平和の尊さを心に刻み平和への思いを新たにする機会にするとの決意を述べられました。

8月15日は終戦の日か敗戦の日かどちらでしょうか。
終戦とする考えの背景には未来志向の発想が伺えます。

過ぎ去った過去にこだわらず前を見れば良いという態度です。
この切り替えの素早さが戦後日本の高度成長の原動力だったと思います。

こうした潮流に乗った典型的な日本のリーダーは田中角栄元総理です。
たくましさとともにあまりの転換の速さに危うさも感じてしまいます。

突進型の田中さんはロッキード事件に沈みました。
一方で敗戦から80年と捉える考え方もあります。

代表的リーダーが大平正芳元総理です。
言動には戦前の軍部独裁の暗い過去を目の当たりにした反省がにじみ出ていました。

官僚として戦前の中国に駐在経験があります。
麻薬が横行する中国社会の中で手を汚す日本の姿を見てきました。

中国に対し罪を償う気持ちが心に刻まれたのは間違いありません。
未来志向の田中さんと過去の反省に思い入れがある大平さんは盟友関係を築きました。

1972年ふたりは日中国交正常化を成し遂げました。
田中さんの果断さを活かしたのは大平さんの過去を反省する誠実な態度だと私は見てます。

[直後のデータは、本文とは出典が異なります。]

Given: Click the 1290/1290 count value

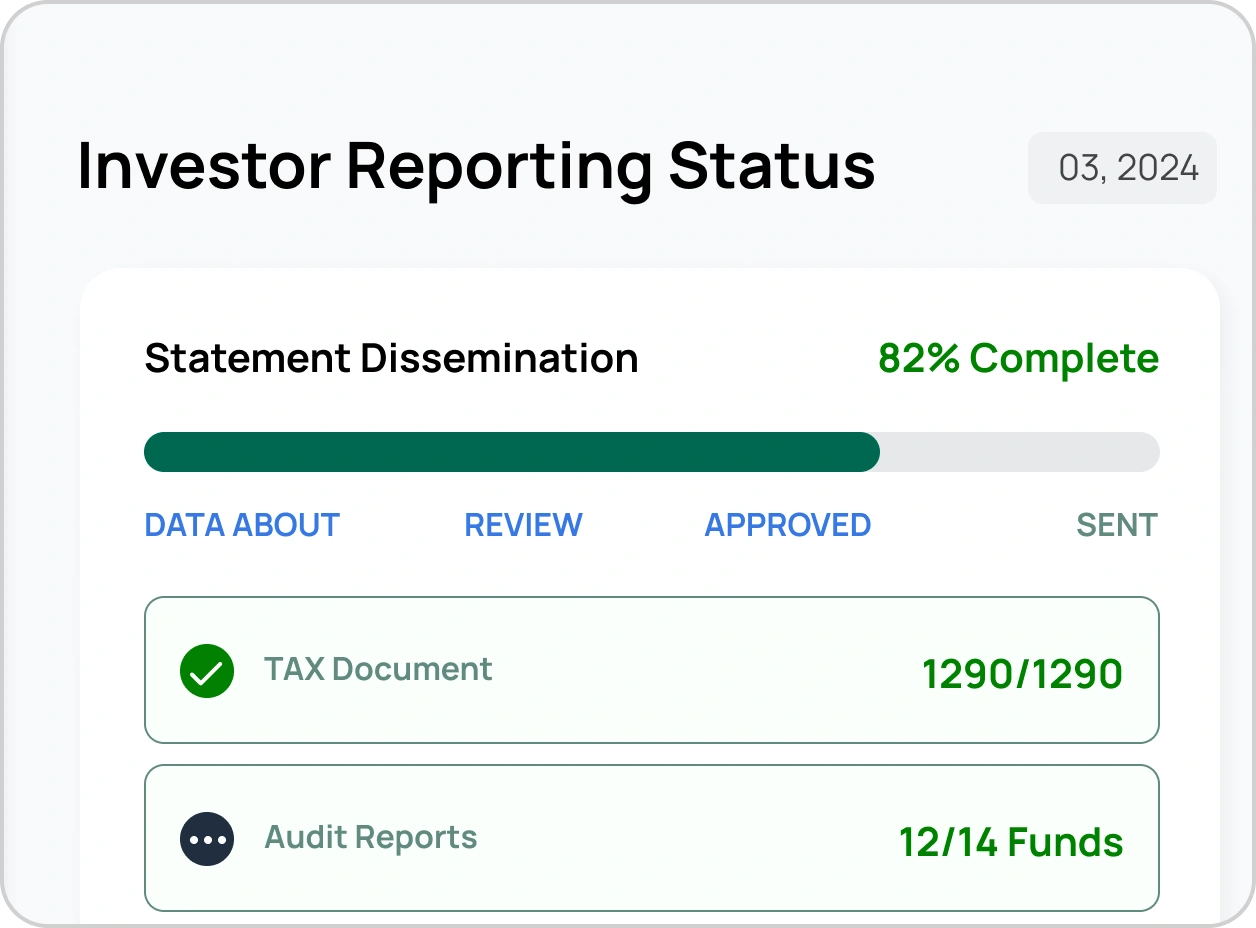Looking at the screenshot, I should 1021,674.
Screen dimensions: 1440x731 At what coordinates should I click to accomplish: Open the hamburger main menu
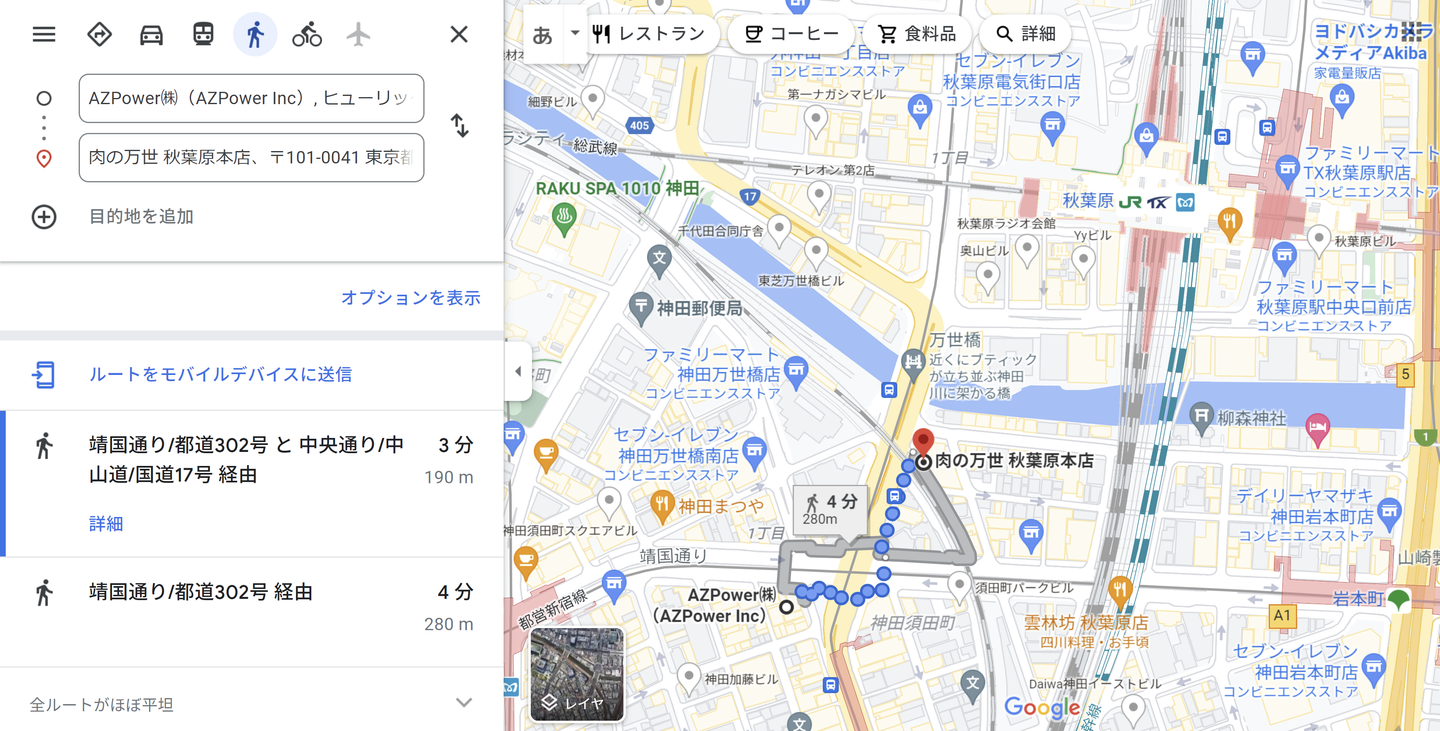point(44,34)
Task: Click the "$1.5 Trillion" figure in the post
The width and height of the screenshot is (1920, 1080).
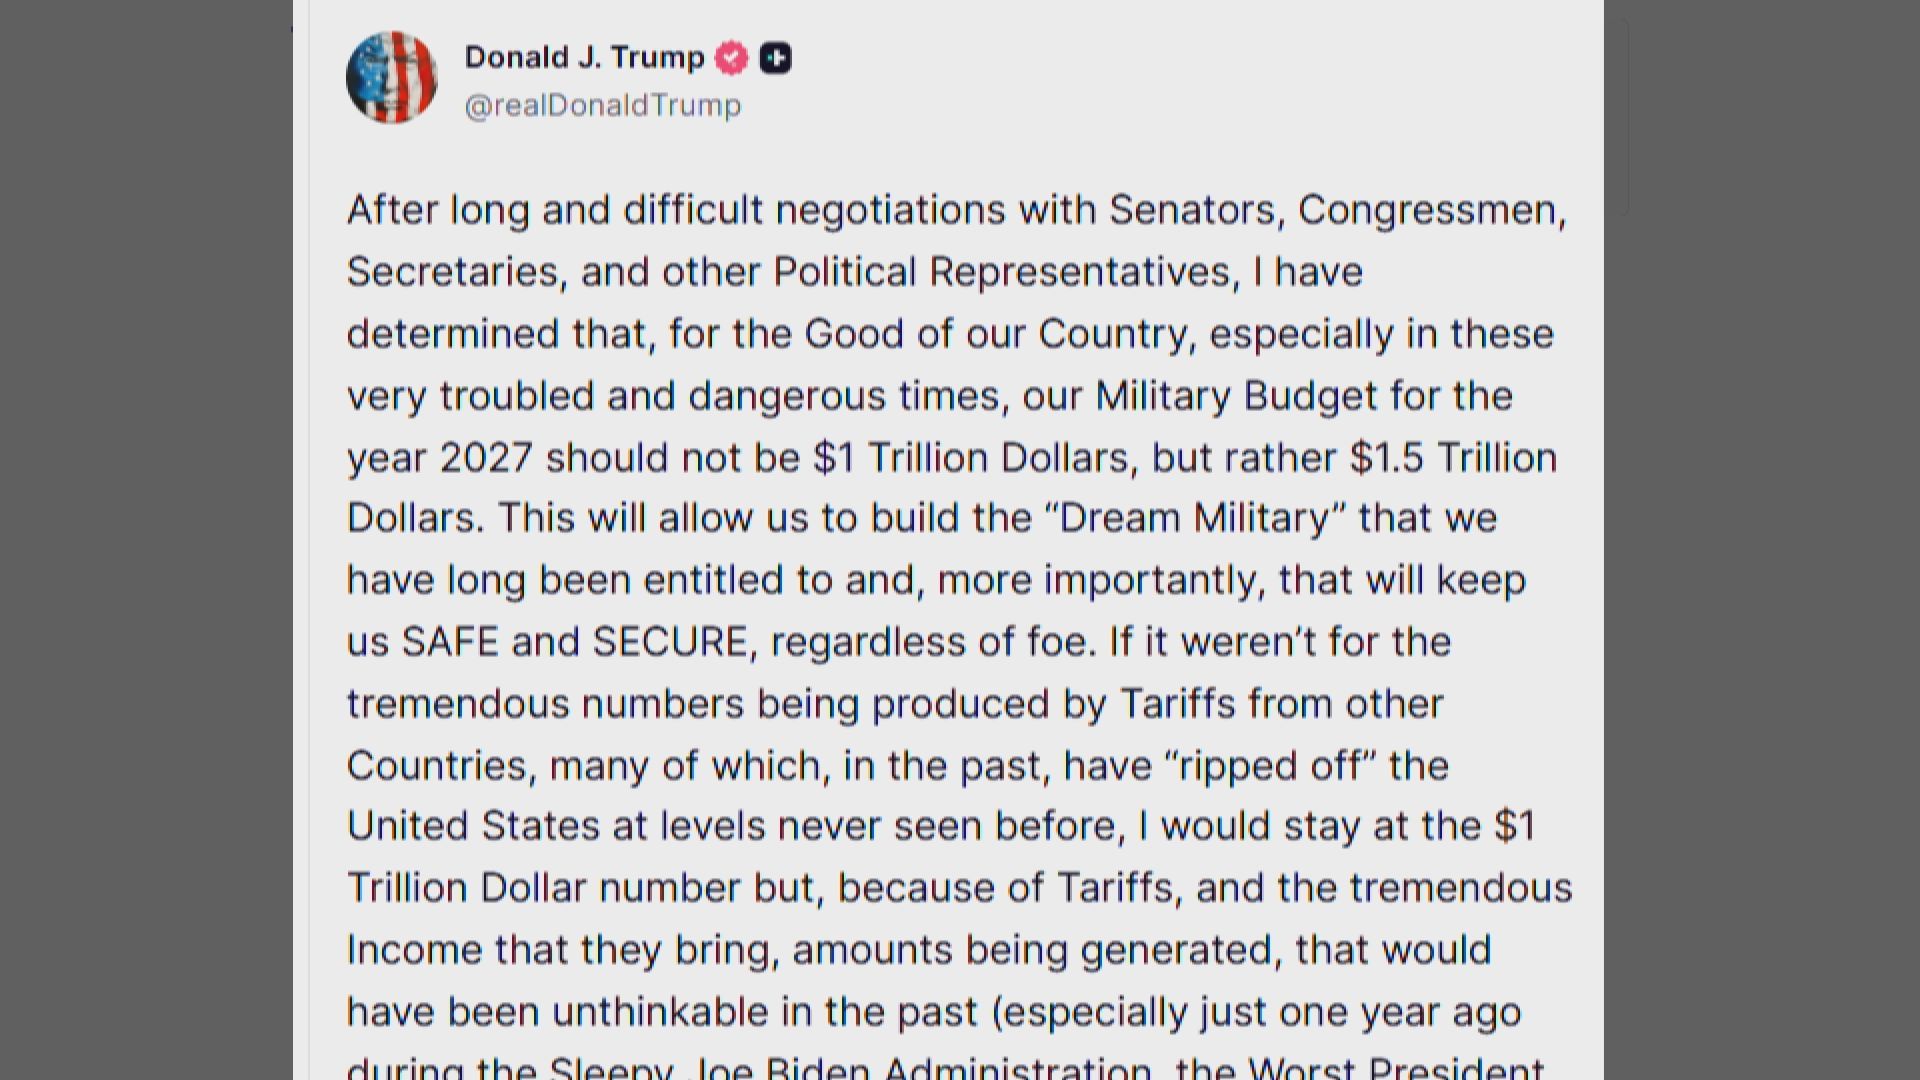Action: point(1453,458)
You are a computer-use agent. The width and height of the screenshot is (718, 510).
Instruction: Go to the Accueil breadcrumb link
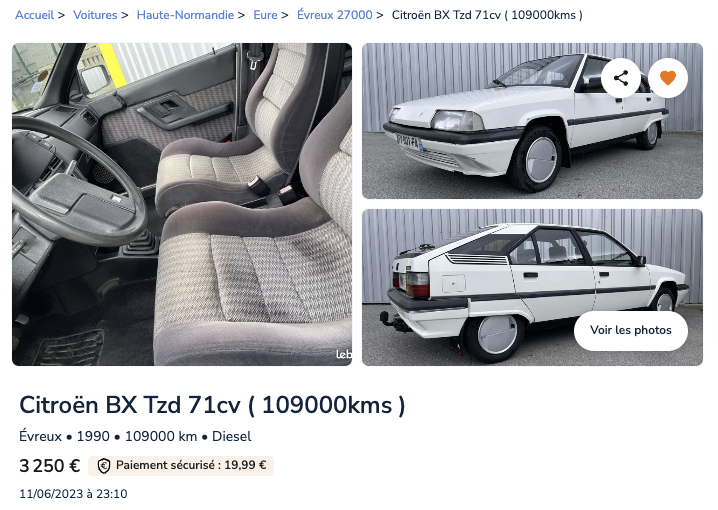pyautogui.click(x=34, y=15)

近年の日中の力関係の変化は国交正常化を果たした精神を脇に押しやってます。
弱体化した日本は過去の歴史を語らず強大な国家となった中国は対日姿勢を厳しくしてます。

国交正常化後最も厳しい環境にあるといって良いです。
戦後80年の国会決議をこじれた日中関係を修正するチャンスと捉えるべきだと思います。

強権中国と堂々と向き合うには過去に真しに向き合う態度が不可欠です。
そこを逃げたら突かれるだけです。

天皇陛下のお言葉にあるようにすべては平和のためです。
日本の誠実さが世界に伝わる国会決議を期待します。